郊外にある古い団地群には、様々な国にルーツを持つ人が生活している。そのせいか桐乃のクラスは衝突が絶えず、ベトナム人のクラスメイト・ヒュウがいじめの標的になっていたのだ。
家に帰っても、母の里穂は団地に住む人々を国籍問わず日夜助けており、「娘の私より、他人を優先するんだ」という思いがどうしても消えない。この場所で生活することに対する桐乃の嫌悪感は、日々強まっていく。
そんな中、中学校で起きたとある出来事をきっかけに、桐乃はヒュウと話すようになる。ヒュウは、理由は違えども、桐乃と全く同じことを望んでいた。
「この団地から出て、遠くに行きたい」と。
はじめてできた友達、母とのすれ違い――。
桐乃・ヒュウ・里穂のそれぞれの視点から、社会に蔓延る様々な分断に翻弄される2人の“こども”が少しずつ“おとな”になるひと夏を描いた、ほろ苦くも大きな感動を呼ぶ、ある青春の逃避行。
【著者略歴】
窪 美澄(くぼ・みすみ)

データ内容 ->
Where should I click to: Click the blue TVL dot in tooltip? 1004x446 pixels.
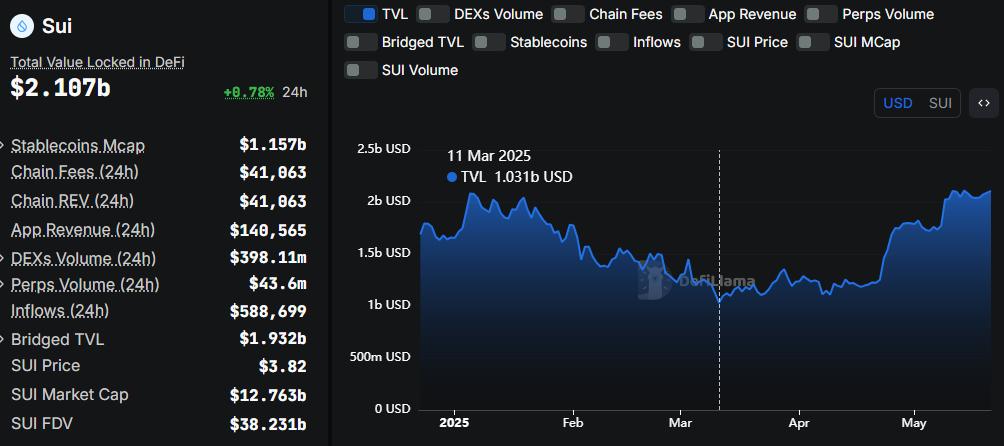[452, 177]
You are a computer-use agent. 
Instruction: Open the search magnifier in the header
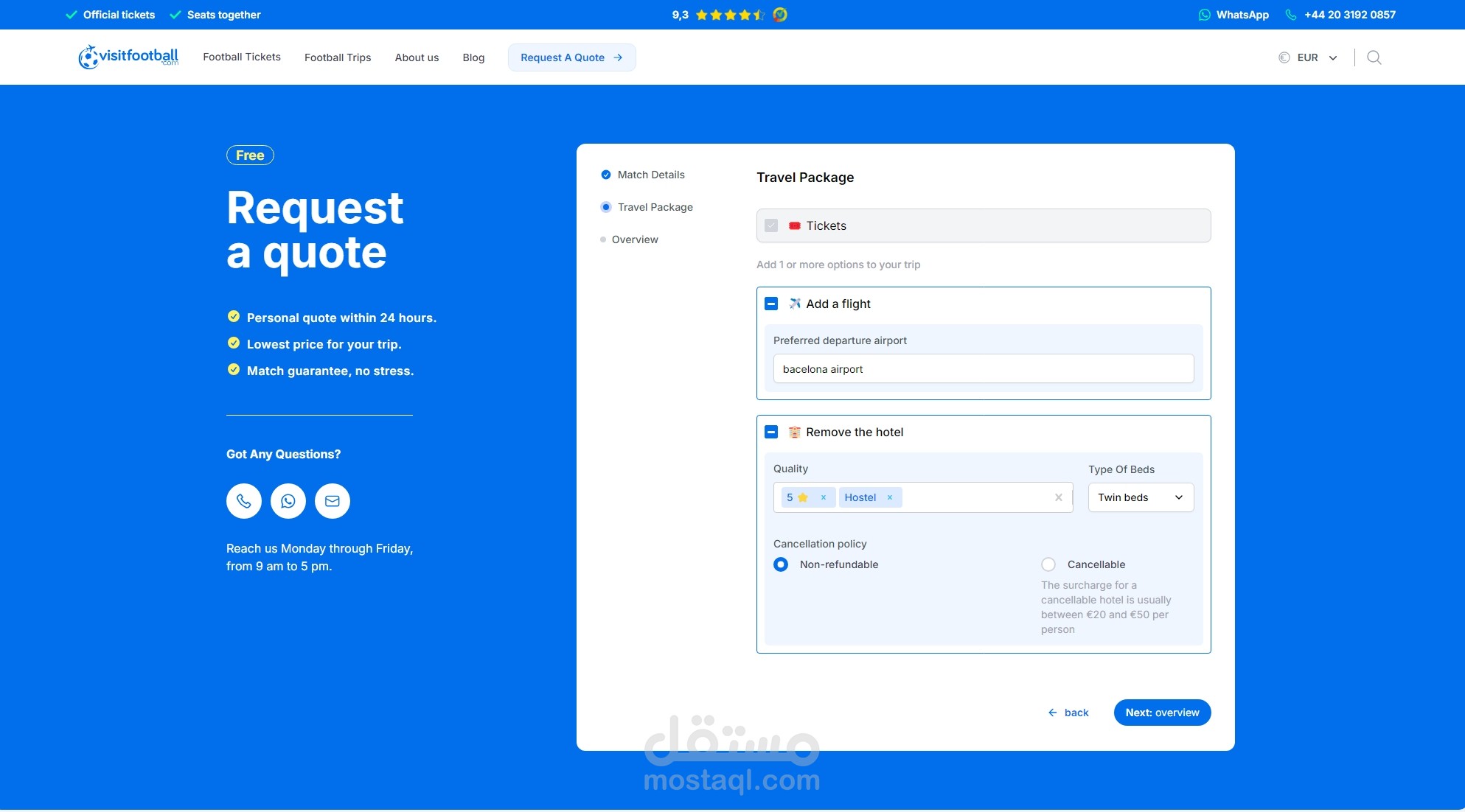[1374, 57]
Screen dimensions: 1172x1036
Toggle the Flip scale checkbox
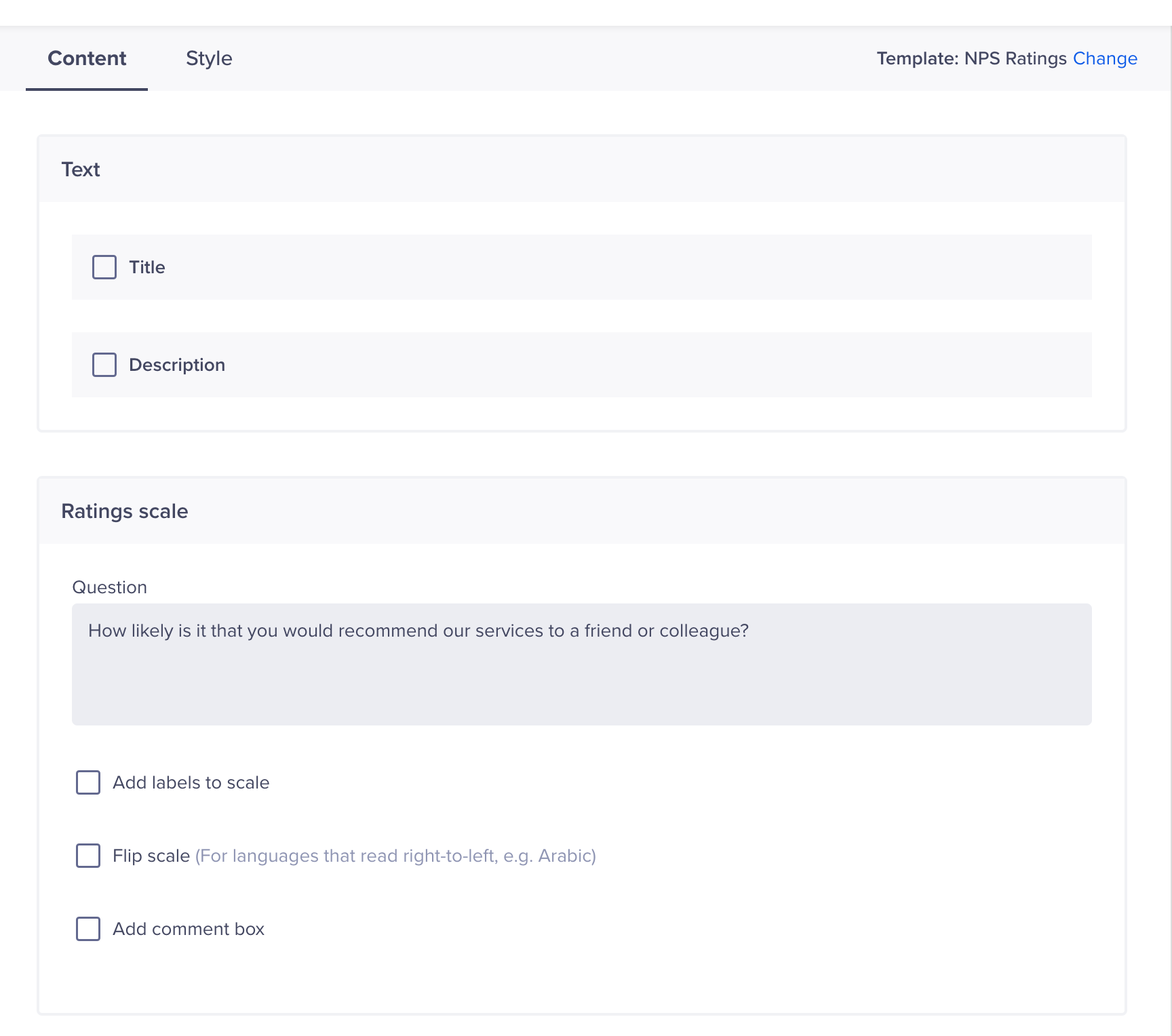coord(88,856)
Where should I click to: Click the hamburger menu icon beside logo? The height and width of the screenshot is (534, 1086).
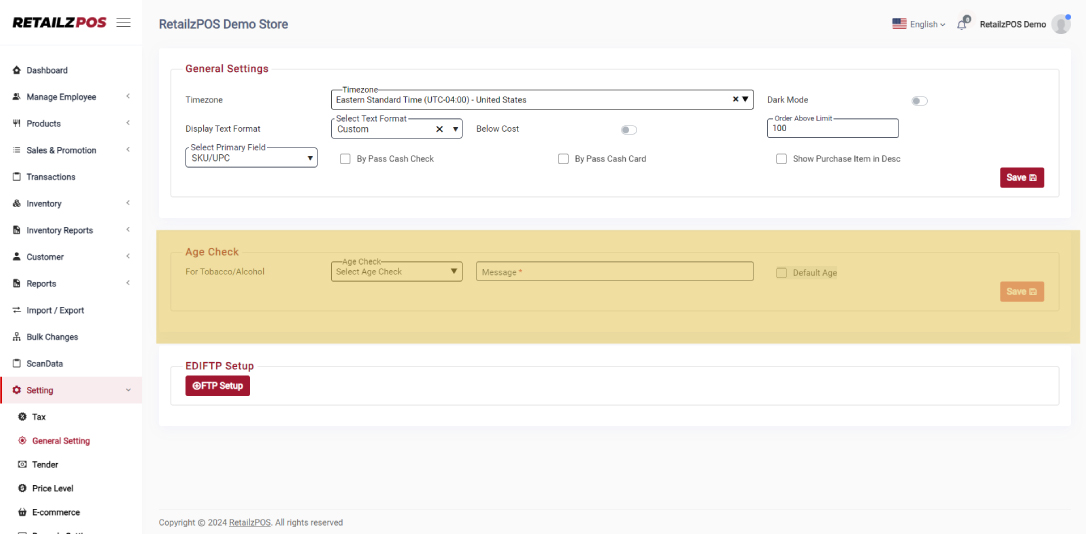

指示 ->
1. 出典において、桐乃とヒュウが全く同じように望んでいたことは何か答えよ。
2. 出典の本文のうち、「家に帰っても、母の里穂は団地」で始まり「と全く同じことを望んでいた。」で終わる部分を、一字も変えずに書き写せ。

回答一覧 ->
1. 団地から出て、遠くに行きたいということ。

2.
家に帰っても、母の里穂は団地に住む人々を国籍問わず日夜助けており、「娘の私より、他人を優先するんだ」という思いがどうしても消えない。この場所で生活することに対する桐乃の嫌悪感は、日々強まっていく。
そんな中、中学校で起きたとある出来事をきっかけに、桐乃はヒュウと話すようになる。ヒュウは、理由は違えども、桐乃と全く同じことを望んでいた。